[WHAT IS EXPECTED]:
Retype the data below line for line with no changes, and leave out the pictures.

═══ GIVEN DATA

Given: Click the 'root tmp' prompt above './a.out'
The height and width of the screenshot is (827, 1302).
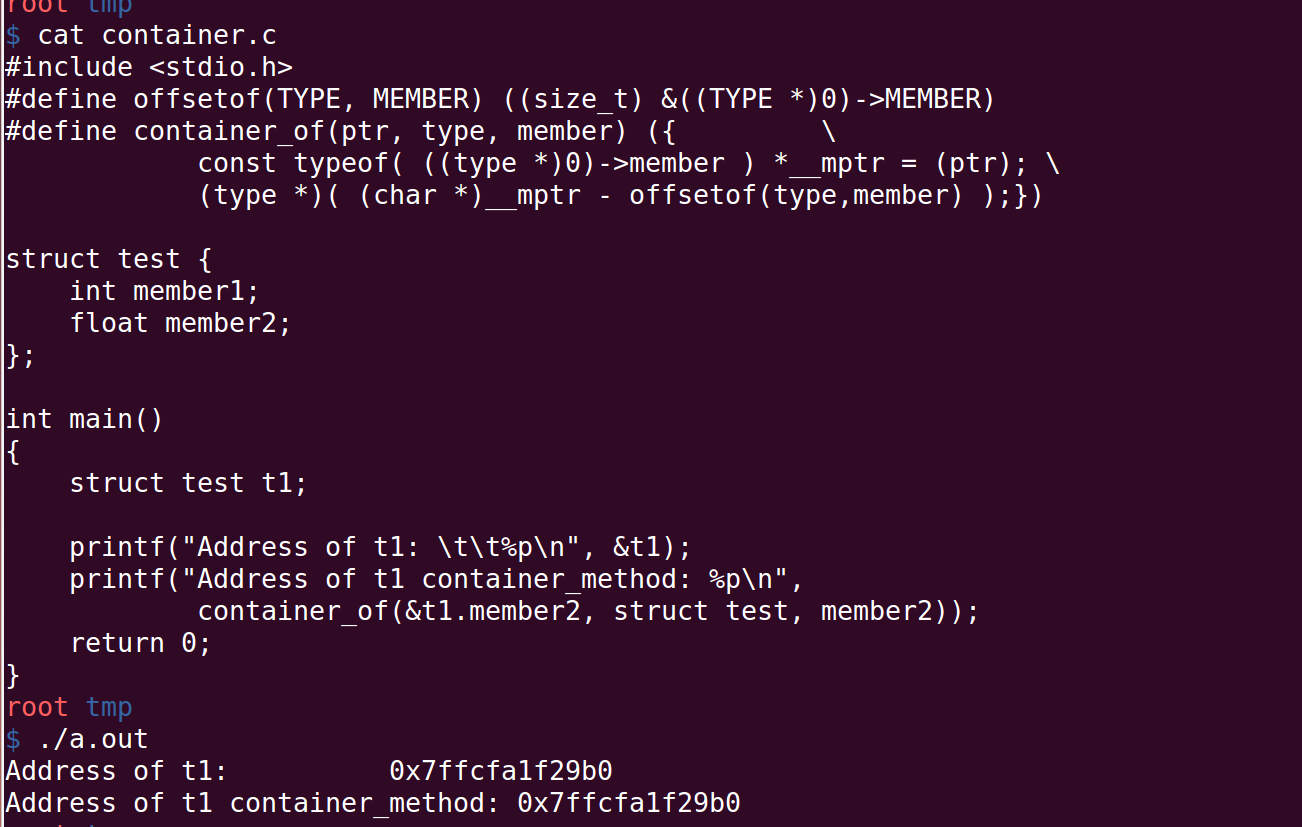Looking at the screenshot, I should [x=69, y=707].
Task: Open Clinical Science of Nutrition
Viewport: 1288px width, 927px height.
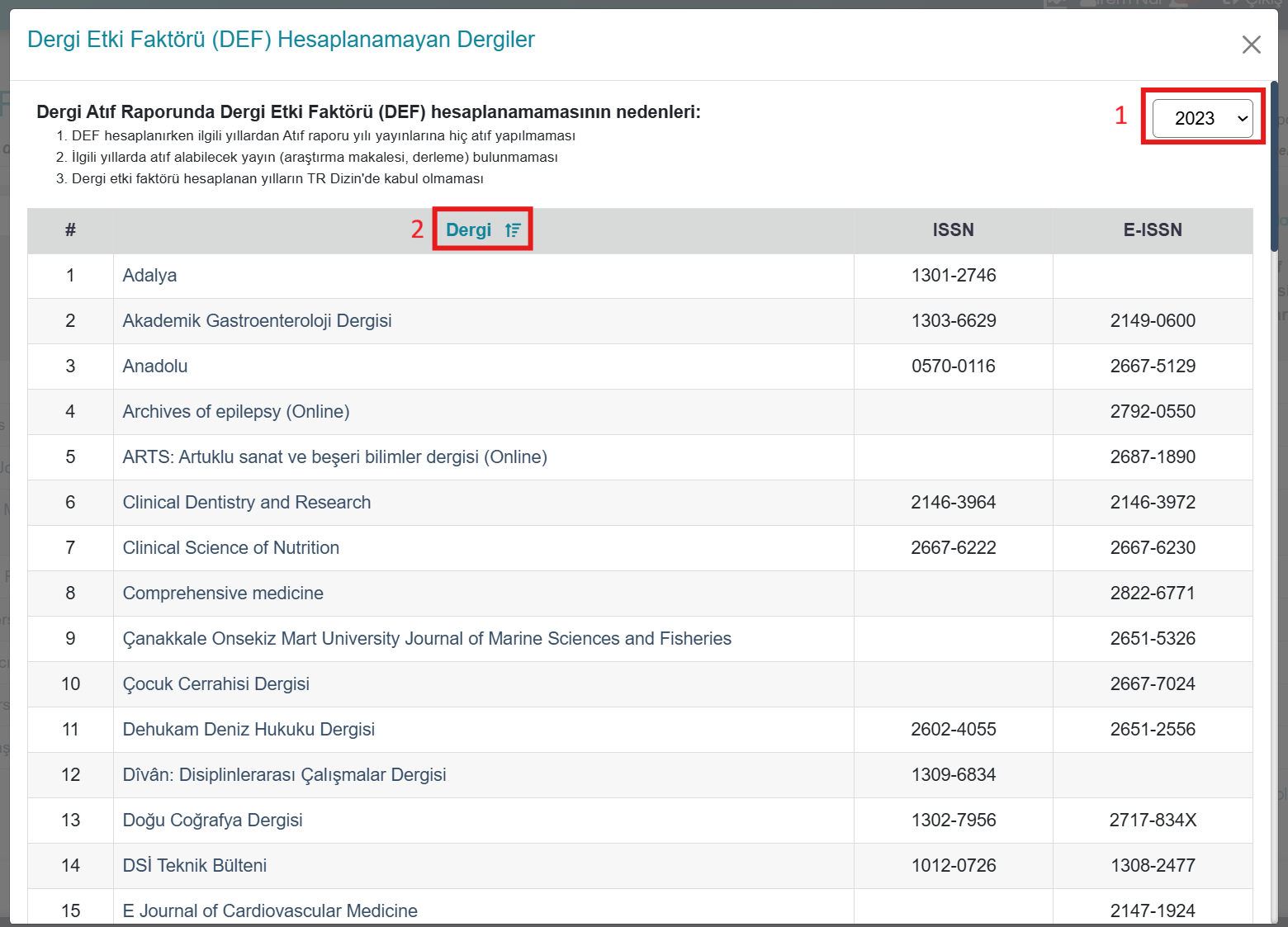Action: [x=230, y=548]
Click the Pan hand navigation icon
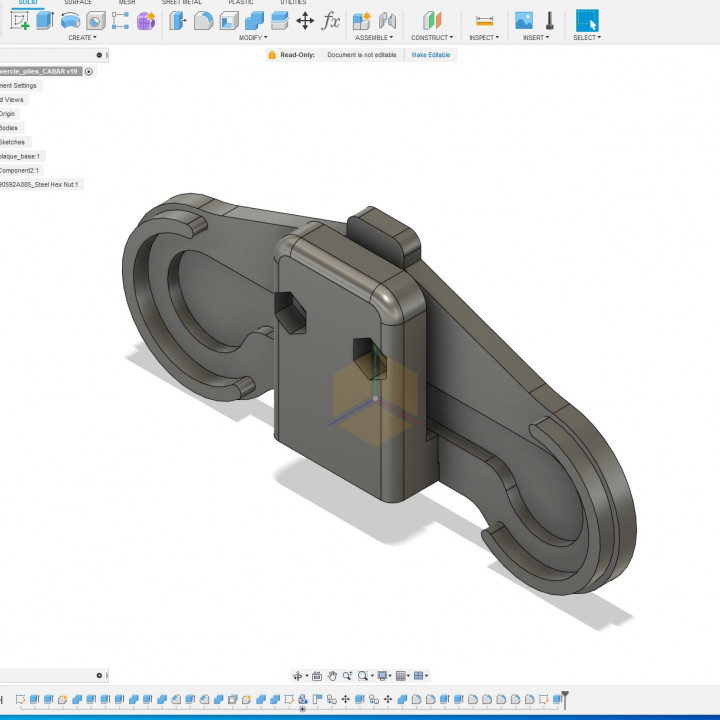The height and width of the screenshot is (720, 720). pyautogui.click(x=332, y=676)
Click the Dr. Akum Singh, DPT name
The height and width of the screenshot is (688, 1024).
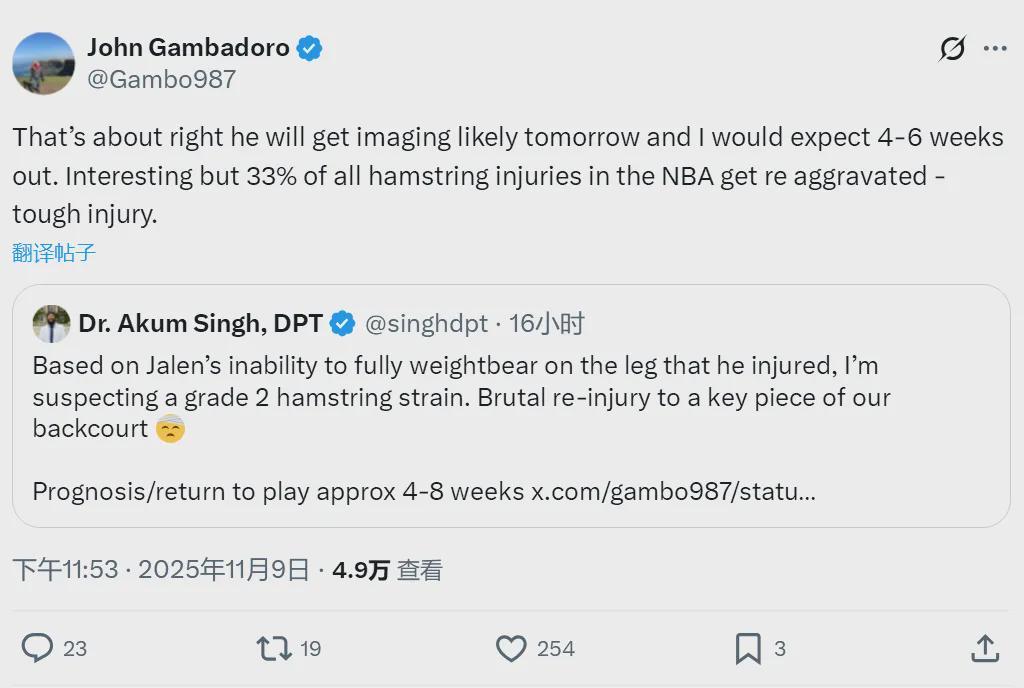click(x=201, y=324)
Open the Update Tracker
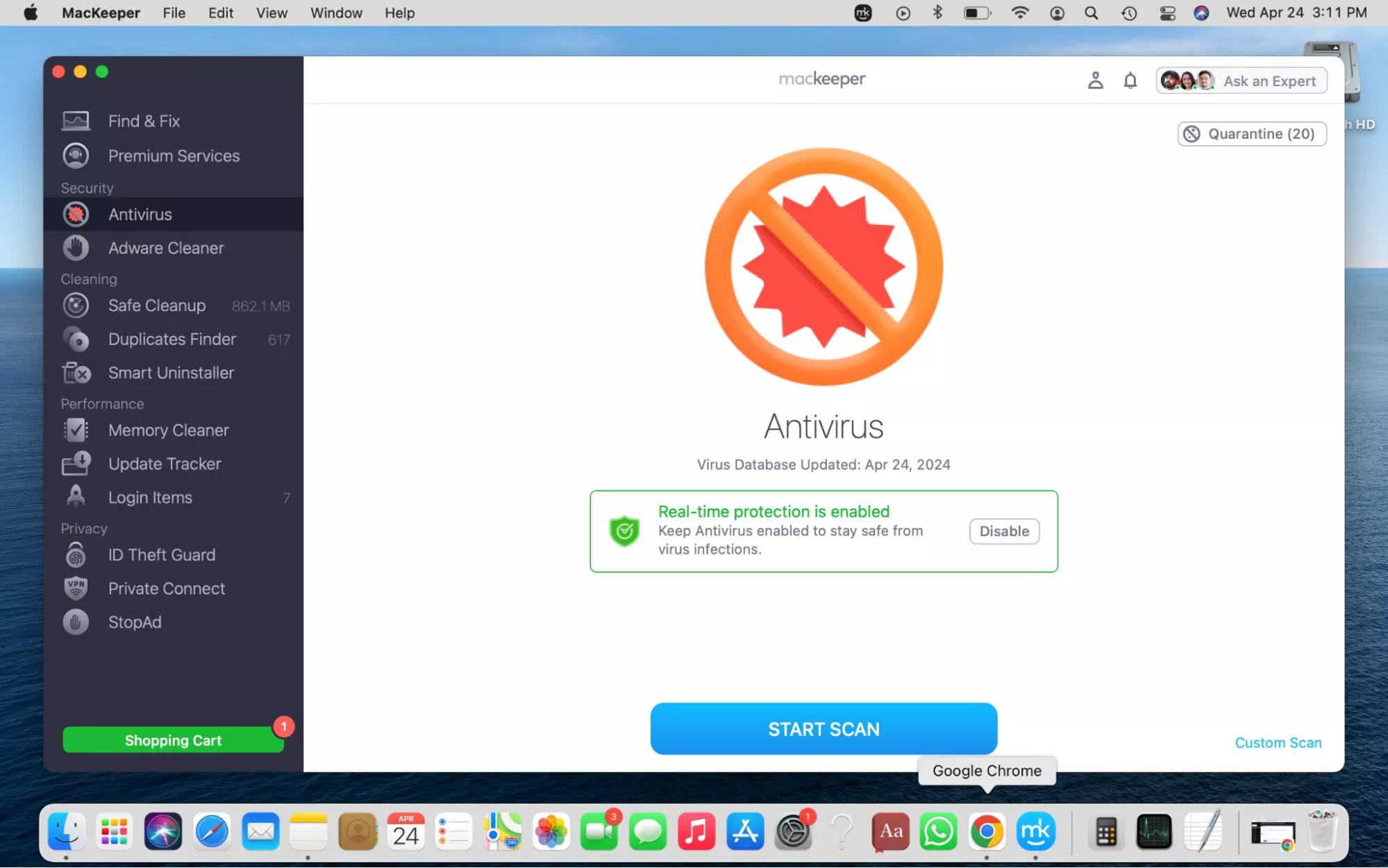Viewport: 1388px width, 868px height. pos(165,464)
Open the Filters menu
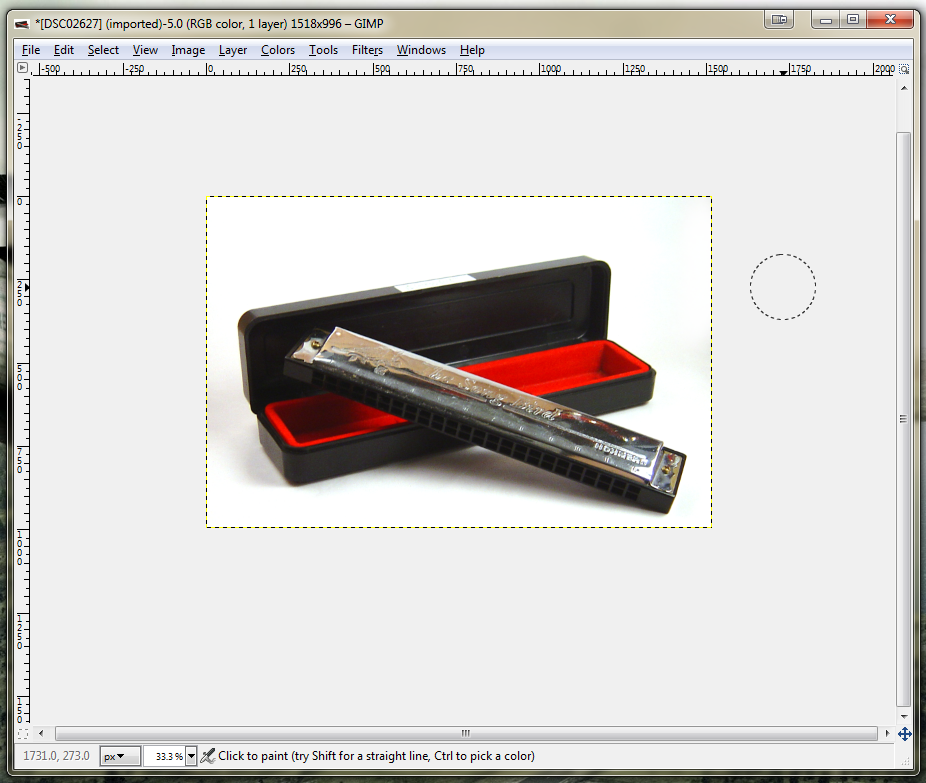This screenshot has width=926, height=783. point(367,50)
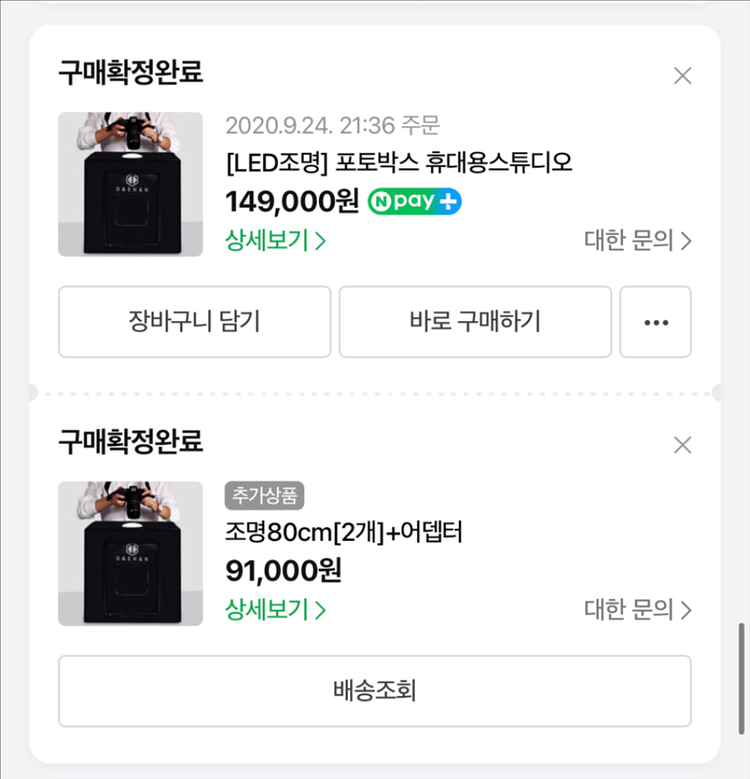Open 상세보기 for the 149,000원 order
Screen dimensions: 750x779
pos(275,241)
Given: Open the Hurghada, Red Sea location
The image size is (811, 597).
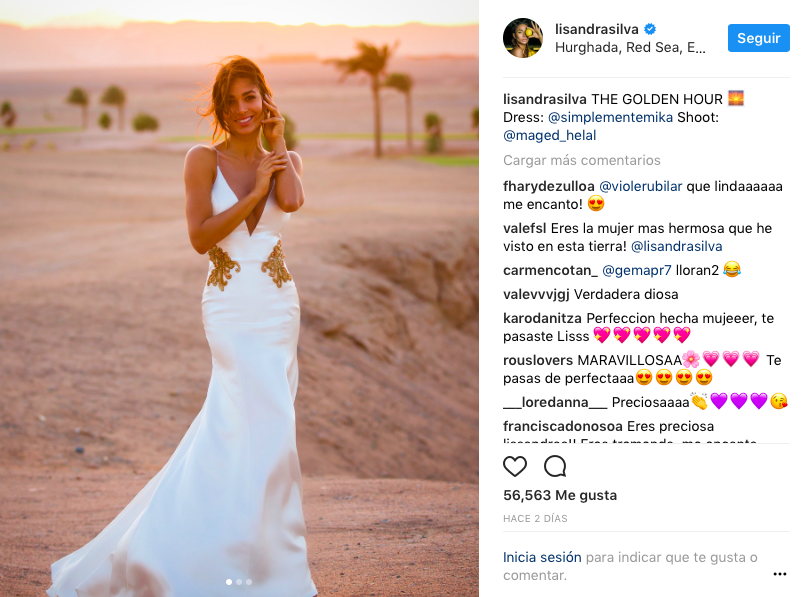Looking at the screenshot, I should click(x=630, y=48).
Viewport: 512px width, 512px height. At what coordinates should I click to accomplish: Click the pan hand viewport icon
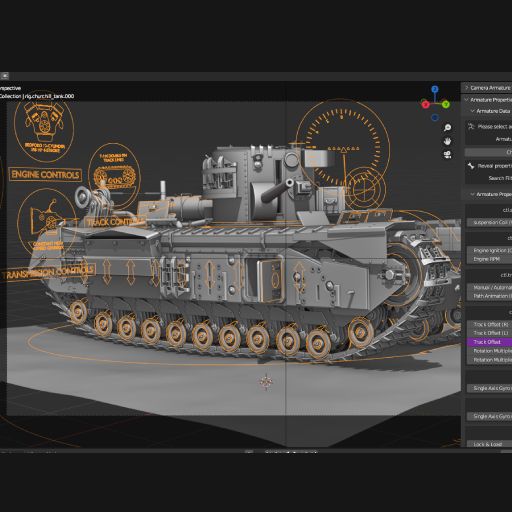coord(447,141)
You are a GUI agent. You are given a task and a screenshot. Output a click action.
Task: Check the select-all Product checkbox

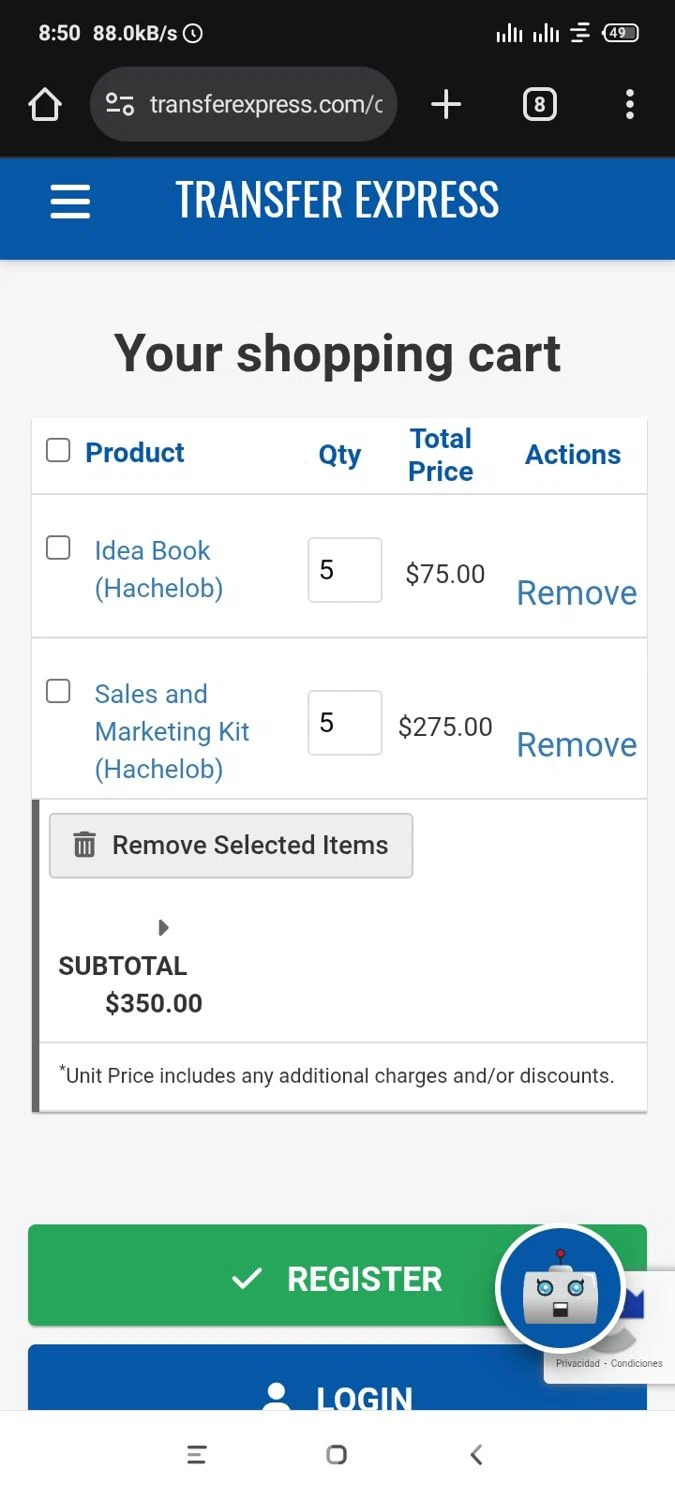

══════

[ANSWER IN FULL]:
Given: Click the 'root tmp' prompt above './a.out'
The height and width of the screenshot is (827, 1302).
Looking at the screenshot, I should [x=69, y=707].
Task: Open Clinical Science of Nutrition
Viewport: 1288px width, 927px height.
Action: [x=230, y=548]
Click the Pan hand navigation icon
The height and width of the screenshot is (720, 720). pyautogui.click(x=332, y=676)
Click the Dr. Akum Singh, DPT name
The height and width of the screenshot is (688, 1024).
click(x=201, y=324)
Open the Update Tracker
Viewport: 1388px width, 868px height. pos(165,464)
Open the Filters menu
This screenshot has width=926, height=783. point(367,50)
Open 상세보기 for the 149,000원 order
Screen dimensions: 750x779
pos(275,241)
Given: Open the Hurghada, Red Sea location
The image size is (811, 597).
Looking at the screenshot, I should click(x=630, y=48).
Viewport: 512px width, 512px height. At what coordinates should I click to accomplish: Click the pan hand viewport icon
coord(447,141)
You are a GUI agent. You are given a task and a screenshot. Output a click action.
Task: Check the select-all Product checkbox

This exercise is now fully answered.